Community Projects that Gobal Giving was engaged in
GlobalGiving recognized that there was a need within the Muslim community to be able to give to projects during Ramadan, safely and effectively, knowing where money is going and who it is going to. We work with a network of credible partners and our unit of giving is at the project-level enabling donors to see what activities their money will fund. We also have many partners working on projects in countries in the Middle East, South Asia, Southeast Asia and Africa.
In fact for Ramadan, one of our partners posted projects in Sudan and Palestine where they were collecting money to provide food for iftars. We chose a very select group of projects and put them on a Ramadan Giving page. www.globalgiving.com/ramadan.
We had a bit of uptake and people were interested that we were undertaking this initiative. In the past a few colleges and universities have had fast-a-thons and chosen to give to GlobalGiving projects such as health care clinics in Darfur and Hurricane Katrina relief.
Best way to keep a competitive edge
Always be open to change and taking risks.
Guiding principle in life
Be confident and be passionate about your work.
Best practical advice
I say this a lot, but you need to really believe in what you do. It makes life rewarding and the feeling of going to a job where you know and believe you are making a difference, is unparalleled.
Supportive words from a family member or friend on your venture
I really believe in GlobalGiving and what we’ve set out to do. I love hearing from friends who’ve donated to projects on GlobalGiving and are excited to receive project updates or make donations again to other projects.
Mom and Dad. I’m very fortunate to have very supportive parents who’ve encouraged me to do whatever makes me happy.
What motivated you to get started?
Well, my two years in Pakistan convinced me that international development was where I wanted to focus my career.
Like best about what you do?
I love hearing from project leaders who are happy with their experience on GlobalGiving, share their successes from the field and their interaction with new donors!
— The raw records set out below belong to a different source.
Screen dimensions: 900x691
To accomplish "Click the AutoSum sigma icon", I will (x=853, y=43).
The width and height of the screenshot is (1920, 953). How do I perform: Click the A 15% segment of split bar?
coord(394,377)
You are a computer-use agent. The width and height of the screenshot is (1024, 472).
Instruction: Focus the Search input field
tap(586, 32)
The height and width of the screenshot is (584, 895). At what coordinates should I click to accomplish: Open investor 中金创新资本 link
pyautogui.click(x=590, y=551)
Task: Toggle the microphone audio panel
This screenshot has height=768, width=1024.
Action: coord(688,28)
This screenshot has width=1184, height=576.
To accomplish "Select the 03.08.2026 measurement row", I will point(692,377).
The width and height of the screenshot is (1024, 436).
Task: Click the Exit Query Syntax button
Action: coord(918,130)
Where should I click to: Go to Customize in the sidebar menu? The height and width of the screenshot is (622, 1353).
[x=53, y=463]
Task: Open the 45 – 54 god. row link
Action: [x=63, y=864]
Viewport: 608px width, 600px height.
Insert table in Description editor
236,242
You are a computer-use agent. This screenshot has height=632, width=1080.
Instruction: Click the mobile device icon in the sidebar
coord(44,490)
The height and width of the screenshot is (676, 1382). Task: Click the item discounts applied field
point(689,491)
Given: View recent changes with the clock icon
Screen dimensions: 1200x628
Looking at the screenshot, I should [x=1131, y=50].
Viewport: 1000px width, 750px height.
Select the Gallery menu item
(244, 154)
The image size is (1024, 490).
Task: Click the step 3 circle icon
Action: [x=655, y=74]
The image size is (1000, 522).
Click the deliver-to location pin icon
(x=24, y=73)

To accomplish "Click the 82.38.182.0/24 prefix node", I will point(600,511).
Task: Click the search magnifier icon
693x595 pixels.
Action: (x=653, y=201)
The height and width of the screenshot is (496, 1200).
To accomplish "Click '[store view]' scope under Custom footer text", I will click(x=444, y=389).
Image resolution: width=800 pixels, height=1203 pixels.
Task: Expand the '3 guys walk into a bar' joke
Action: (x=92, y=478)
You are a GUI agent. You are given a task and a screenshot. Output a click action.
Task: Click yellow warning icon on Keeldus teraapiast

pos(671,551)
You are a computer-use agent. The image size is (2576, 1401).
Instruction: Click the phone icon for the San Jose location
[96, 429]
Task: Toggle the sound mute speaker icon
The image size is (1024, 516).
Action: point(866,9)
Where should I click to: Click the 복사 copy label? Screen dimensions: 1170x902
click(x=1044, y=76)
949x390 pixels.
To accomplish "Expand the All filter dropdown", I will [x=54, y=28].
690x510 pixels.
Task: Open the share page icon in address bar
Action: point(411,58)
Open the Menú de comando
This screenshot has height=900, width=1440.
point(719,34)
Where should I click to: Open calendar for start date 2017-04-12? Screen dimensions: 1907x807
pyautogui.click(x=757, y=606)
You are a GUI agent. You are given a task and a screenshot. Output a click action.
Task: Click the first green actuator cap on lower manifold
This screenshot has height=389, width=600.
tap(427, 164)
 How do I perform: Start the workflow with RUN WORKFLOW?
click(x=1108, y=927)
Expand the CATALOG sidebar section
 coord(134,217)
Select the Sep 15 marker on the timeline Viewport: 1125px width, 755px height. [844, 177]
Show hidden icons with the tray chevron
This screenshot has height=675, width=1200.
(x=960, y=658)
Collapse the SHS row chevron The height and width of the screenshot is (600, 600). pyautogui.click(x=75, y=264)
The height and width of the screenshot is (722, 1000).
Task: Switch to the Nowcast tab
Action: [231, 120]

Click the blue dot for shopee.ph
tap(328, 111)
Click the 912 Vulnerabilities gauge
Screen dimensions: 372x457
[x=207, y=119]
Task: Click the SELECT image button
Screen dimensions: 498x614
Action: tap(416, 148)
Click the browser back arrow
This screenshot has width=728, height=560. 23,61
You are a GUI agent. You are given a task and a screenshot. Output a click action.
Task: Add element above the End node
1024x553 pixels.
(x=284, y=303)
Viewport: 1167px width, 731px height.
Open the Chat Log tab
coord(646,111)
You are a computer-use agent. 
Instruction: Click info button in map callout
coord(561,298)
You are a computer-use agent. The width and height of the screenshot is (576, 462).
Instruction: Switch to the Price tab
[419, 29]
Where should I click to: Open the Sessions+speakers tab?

Like least about what you do?
The email traffic can be quite overwhelming!
At age 10, what did you want to be when you grew up?
I wanted to be a dolphin trainer and then about a month later I wanted to be a pediatrician.
What was your first job?
Working in Pakistan at an NGO called LEAD-Pakistan. At LEAD, I worked on creating communications materials, managing the research paper series and working with LEAD Fellows on training and career development.
Biggest pastime outside of work
I love to cook and try new recipes. I love food.
People most interested in meeting
I would love to meet Abdul Sattar Edhi and his wife Bilquis Edhi. I think they are amazing in what they have achieved in Pakistan. They are two of the most compassionate and selfless people ever. The definitely are role models in many ways and that’s why I would love to meet them.
An interesting fact about yourself
I speak four languages: Urdu, Pushto, English and French.
Three characteristics that describe you
Three greatest passions
“The Alchemist” by Paulo Coelho
Human rights, particularly in Muslim-majority countries.
Who would you like to be contacted by?
Anyone interested in learning more about a new way to give!